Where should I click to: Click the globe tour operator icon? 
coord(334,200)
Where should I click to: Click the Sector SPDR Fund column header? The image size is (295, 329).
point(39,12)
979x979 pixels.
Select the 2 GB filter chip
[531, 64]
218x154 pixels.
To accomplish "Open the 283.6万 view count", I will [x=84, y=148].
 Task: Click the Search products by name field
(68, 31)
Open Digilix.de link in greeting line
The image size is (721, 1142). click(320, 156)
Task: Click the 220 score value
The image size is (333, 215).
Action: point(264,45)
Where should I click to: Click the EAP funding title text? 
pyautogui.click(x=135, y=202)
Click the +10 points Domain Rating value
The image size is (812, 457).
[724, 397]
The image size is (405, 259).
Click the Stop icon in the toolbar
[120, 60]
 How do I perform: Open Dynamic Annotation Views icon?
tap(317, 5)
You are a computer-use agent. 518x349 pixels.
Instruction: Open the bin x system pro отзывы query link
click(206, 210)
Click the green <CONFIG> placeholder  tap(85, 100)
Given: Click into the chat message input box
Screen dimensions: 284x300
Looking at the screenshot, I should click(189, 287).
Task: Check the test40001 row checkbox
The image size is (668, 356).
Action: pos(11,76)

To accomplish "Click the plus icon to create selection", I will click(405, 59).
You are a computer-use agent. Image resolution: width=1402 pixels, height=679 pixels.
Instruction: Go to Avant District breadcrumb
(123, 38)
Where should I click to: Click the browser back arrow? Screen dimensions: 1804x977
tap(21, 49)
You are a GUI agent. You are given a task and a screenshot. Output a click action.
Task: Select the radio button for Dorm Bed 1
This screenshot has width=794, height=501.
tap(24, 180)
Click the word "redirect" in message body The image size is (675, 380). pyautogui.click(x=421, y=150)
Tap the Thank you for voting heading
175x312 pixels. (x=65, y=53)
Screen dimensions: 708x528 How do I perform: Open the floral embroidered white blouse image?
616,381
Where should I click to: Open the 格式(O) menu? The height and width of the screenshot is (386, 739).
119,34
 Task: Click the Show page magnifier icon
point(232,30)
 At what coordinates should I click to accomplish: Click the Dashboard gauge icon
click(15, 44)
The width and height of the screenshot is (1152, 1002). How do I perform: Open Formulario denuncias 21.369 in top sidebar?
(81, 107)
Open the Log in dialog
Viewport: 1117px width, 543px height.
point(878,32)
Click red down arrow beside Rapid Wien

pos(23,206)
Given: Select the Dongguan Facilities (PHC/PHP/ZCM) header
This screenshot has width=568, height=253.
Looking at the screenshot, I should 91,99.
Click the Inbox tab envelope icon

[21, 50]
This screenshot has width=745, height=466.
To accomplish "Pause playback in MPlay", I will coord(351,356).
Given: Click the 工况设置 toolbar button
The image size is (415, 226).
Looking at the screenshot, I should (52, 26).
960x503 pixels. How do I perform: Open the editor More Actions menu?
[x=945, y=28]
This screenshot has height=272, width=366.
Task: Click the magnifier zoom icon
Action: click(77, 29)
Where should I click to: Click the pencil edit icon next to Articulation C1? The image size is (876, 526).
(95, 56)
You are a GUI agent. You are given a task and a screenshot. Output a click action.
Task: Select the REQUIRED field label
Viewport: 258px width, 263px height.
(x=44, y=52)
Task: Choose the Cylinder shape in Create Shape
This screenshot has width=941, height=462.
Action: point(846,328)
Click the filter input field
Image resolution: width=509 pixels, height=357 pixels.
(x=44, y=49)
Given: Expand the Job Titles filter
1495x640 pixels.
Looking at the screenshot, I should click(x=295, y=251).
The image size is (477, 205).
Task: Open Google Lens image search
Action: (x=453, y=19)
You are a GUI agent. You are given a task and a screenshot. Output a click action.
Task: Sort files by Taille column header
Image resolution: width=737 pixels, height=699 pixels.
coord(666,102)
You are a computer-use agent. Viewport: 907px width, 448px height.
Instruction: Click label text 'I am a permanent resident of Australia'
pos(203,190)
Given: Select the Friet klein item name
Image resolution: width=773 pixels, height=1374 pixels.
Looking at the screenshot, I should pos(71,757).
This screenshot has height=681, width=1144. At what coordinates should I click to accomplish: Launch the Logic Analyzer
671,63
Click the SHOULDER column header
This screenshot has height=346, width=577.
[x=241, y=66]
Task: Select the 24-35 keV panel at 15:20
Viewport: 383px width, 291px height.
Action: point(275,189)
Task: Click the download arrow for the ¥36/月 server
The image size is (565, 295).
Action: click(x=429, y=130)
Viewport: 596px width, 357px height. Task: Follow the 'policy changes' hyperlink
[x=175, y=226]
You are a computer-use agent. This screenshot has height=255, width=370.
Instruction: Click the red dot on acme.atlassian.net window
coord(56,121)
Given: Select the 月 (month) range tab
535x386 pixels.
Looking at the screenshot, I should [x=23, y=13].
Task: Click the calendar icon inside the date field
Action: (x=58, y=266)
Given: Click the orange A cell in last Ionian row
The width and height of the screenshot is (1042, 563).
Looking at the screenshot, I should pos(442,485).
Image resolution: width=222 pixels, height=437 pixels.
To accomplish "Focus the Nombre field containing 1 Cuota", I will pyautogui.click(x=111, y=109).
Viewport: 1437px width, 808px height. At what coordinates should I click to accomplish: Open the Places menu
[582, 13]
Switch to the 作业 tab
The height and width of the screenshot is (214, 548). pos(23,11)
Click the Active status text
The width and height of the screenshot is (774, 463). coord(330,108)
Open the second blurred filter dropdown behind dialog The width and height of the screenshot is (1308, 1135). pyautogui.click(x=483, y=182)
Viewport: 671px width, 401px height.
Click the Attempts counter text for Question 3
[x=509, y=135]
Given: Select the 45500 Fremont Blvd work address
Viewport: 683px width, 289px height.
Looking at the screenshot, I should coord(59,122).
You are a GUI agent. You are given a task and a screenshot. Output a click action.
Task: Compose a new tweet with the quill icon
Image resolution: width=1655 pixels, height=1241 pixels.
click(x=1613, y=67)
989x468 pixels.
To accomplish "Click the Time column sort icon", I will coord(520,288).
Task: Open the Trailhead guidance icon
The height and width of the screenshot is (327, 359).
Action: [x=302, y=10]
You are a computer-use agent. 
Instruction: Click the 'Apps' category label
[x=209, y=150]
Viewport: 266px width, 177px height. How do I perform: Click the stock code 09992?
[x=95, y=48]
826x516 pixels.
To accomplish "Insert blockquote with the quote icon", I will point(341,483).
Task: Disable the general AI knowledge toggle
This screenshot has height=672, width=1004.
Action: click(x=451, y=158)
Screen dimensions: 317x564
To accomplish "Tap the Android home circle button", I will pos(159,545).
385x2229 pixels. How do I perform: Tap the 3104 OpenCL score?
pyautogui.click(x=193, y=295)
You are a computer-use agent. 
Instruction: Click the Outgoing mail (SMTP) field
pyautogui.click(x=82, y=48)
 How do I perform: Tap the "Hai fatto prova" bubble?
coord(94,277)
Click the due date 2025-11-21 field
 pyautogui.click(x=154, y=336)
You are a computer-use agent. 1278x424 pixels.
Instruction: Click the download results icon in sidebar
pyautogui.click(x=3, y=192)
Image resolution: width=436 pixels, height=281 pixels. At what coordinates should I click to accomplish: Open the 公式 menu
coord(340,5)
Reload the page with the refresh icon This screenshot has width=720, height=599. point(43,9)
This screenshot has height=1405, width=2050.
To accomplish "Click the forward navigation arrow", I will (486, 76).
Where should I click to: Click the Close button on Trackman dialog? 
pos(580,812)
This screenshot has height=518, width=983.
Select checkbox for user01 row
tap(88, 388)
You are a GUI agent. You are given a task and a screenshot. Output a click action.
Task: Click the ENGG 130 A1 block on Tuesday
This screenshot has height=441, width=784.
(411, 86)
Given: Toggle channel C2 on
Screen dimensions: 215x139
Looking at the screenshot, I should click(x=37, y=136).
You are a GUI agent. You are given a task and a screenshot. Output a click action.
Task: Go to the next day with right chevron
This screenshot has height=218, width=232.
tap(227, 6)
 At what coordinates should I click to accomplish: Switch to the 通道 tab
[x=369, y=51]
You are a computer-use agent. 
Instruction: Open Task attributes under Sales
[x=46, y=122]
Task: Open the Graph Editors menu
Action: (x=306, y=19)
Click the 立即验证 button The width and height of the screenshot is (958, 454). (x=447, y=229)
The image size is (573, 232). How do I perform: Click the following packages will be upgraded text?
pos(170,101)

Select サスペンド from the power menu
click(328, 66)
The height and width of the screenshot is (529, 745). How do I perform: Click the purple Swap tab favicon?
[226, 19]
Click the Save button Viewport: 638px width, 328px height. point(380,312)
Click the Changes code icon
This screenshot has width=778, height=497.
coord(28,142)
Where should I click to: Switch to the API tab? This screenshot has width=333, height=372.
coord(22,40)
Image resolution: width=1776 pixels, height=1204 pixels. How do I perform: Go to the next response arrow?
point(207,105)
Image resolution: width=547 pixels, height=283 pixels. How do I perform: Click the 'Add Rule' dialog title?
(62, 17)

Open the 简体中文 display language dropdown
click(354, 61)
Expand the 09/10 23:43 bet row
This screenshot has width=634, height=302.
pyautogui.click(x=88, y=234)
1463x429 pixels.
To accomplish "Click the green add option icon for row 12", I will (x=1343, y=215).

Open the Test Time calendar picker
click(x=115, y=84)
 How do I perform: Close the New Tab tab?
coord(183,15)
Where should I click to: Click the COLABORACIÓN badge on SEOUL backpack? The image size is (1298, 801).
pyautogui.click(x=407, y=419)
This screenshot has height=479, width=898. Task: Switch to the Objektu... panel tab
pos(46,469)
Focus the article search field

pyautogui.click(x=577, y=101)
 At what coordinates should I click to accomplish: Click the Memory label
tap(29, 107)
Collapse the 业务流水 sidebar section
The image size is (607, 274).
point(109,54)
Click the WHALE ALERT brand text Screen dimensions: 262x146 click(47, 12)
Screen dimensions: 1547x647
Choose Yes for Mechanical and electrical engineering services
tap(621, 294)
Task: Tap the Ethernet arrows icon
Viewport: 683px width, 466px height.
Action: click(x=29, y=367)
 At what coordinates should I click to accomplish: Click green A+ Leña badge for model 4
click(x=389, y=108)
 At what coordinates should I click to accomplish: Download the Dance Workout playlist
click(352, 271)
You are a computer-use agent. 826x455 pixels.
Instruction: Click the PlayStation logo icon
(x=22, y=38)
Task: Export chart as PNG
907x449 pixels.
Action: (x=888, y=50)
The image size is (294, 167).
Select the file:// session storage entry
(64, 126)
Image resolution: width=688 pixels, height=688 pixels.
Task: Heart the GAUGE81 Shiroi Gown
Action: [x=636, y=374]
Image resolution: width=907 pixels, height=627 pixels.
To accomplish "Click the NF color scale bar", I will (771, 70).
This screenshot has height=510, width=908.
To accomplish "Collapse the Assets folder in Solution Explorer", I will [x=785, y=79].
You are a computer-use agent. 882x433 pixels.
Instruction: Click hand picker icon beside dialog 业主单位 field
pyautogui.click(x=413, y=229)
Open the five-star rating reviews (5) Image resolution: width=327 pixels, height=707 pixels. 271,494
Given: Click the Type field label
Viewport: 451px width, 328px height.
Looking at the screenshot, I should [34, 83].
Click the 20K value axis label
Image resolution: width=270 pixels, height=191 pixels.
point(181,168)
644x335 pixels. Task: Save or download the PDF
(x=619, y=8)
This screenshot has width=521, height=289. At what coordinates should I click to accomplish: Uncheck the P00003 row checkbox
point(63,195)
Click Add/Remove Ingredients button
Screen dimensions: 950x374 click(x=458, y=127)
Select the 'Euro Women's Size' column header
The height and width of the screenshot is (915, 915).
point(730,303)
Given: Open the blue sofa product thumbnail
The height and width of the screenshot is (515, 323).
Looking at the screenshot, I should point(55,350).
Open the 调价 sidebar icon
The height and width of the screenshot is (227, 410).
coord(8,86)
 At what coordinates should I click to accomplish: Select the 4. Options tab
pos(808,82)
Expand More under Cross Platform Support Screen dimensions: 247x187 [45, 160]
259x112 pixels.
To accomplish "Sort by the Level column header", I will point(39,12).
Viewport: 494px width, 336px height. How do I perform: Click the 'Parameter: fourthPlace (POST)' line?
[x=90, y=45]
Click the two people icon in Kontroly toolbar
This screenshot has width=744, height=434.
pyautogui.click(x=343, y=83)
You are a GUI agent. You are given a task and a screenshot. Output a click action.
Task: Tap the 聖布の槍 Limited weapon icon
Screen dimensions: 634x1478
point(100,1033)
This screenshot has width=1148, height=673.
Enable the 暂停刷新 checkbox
────────────────
When you reach the line with "Image resolution: width=1655" in the records above, start writing out lines exactly, and stop once the line with "You are a computer-use agent. 1278x424" has been written; include nothing else.

Exercise answer >>
Image resolution: width=1655 pixels, height=1241 pixels.
click(x=1613, y=67)
989x468 pixels.
To accomplish "Click the Time column sort icon", I will coord(520,288).
Task: Open the Trailhead guidance icon
The height and width of the screenshot is (327, 359).
Action: [x=302, y=10]
You are a computer-use agent. 
Instruction: Click the 'Apps' category label
[x=209, y=150]
Viewport: 266px width, 177px height. How do I perform: Click the stock code 09992?
[x=95, y=48]
826x516 pixels.
To accomplish "Insert blockquote with the quote icon", I will point(341,483).
Task: Disable the general AI knowledge toggle
This screenshot has height=672, width=1004.
Action: click(x=451, y=158)
Screen dimensions: 317x564
To accomplish "Tap the Android home circle button", I will pos(159,545).
385x2229 pixels. How do I perform: Tap the 3104 OpenCL score?
pyautogui.click(x=193, y=295)
You are a computer-use agent. 
Instruction: Click the Outgoing mail (SMTP) field
pyautogui.click(x=82, y=48)
 How do I perform: Tap the "Hai fatto prova" bubble?
coord(94,277)
Click the due date 2025-11-21 field
 pyautogui.click(x=154, y=336)
You are a computer-use agent. 1278x424 pixels.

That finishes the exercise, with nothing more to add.